▸ Data under study

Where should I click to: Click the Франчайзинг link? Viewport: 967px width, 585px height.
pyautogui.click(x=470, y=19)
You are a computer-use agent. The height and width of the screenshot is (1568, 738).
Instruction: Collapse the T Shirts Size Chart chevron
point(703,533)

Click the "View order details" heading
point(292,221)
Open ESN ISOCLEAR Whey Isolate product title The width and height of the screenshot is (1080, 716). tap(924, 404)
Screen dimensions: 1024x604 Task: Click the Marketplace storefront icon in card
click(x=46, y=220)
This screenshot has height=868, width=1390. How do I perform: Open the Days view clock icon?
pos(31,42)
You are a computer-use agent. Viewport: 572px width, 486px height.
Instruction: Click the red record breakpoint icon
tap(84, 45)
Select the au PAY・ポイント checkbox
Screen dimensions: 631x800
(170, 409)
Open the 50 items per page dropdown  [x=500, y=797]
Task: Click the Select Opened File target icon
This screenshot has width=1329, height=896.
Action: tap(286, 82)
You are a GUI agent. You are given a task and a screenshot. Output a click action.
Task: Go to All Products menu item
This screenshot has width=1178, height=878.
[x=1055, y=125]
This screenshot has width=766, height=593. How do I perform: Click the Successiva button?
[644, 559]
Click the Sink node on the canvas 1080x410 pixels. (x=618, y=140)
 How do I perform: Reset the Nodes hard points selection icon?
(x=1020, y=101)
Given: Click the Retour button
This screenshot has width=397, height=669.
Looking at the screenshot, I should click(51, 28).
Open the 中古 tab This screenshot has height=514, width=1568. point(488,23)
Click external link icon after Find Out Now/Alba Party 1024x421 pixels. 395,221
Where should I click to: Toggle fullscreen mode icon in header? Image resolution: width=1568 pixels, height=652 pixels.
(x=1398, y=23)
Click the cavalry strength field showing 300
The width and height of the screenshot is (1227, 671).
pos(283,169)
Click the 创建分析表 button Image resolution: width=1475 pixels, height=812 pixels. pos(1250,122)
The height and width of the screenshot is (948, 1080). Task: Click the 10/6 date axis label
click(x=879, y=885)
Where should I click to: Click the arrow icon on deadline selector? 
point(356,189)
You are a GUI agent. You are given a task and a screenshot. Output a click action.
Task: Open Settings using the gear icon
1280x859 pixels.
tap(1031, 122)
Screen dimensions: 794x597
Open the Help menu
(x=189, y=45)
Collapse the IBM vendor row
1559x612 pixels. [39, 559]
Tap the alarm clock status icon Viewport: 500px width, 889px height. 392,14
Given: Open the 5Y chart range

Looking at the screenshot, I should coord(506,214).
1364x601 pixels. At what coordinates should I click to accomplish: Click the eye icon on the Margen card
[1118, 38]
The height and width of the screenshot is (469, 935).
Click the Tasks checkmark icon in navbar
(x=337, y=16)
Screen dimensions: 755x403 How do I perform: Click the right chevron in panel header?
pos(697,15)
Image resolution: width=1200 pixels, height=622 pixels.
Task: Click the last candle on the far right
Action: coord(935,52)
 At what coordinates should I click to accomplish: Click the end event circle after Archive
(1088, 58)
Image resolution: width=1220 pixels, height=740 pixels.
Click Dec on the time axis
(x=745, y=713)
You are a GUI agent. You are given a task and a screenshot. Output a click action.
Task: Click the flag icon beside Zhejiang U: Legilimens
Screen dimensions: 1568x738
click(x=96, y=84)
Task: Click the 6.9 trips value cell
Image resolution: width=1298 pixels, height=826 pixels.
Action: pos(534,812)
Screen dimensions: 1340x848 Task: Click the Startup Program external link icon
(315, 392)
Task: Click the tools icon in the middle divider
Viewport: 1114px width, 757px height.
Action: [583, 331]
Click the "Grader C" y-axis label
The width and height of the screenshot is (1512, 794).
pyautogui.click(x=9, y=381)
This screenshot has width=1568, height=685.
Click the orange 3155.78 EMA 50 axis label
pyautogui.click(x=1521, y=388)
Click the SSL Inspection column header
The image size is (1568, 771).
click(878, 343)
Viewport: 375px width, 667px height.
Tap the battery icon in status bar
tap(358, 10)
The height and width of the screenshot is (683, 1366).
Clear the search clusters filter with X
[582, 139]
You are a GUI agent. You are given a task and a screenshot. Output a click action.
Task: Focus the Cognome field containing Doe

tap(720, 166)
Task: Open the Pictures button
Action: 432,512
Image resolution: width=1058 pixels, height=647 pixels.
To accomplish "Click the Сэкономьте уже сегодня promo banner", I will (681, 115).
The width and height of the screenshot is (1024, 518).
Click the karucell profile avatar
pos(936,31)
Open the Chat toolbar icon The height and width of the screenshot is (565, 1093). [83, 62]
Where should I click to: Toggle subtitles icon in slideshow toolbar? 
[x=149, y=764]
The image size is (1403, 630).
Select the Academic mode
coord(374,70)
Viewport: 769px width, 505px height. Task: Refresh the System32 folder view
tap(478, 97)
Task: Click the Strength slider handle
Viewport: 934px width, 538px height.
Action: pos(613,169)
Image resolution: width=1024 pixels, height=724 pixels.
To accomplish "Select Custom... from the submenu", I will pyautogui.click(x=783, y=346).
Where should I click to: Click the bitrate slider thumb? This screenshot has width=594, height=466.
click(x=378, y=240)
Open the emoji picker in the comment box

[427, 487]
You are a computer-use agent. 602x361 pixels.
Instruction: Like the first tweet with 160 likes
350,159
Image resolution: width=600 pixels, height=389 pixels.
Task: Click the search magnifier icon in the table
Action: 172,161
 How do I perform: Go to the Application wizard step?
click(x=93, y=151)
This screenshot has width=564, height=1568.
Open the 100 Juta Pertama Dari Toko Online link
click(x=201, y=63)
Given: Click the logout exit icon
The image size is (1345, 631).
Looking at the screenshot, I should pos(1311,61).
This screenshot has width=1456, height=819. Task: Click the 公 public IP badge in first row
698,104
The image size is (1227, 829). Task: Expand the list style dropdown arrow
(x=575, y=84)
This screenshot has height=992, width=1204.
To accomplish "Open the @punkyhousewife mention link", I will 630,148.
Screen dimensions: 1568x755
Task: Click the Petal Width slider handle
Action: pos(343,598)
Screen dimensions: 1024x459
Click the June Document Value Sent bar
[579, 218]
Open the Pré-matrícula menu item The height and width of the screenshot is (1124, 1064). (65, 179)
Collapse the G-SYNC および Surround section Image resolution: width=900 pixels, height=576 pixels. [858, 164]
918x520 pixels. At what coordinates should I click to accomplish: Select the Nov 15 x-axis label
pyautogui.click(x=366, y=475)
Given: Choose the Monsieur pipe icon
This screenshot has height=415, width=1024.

▸ What you should do
Out of the entries above, write out only the lines between the line holding "Click Dec on the time axis" and the line holding "Task: Click the 6.9 trips value cell", inclusive, each exactly as given.

▸ Result of the task
Click Dec on the time axis
(x=745, y=713)
You are a GUI agent. You are given a task and a screenshot. Output a click action.
Task: Click the flag icon beside Zhejiang U: Legilimens
Screen dimensions: 1568x738
click(x=96, y=84)
Task: Click the 6.9 trips value cell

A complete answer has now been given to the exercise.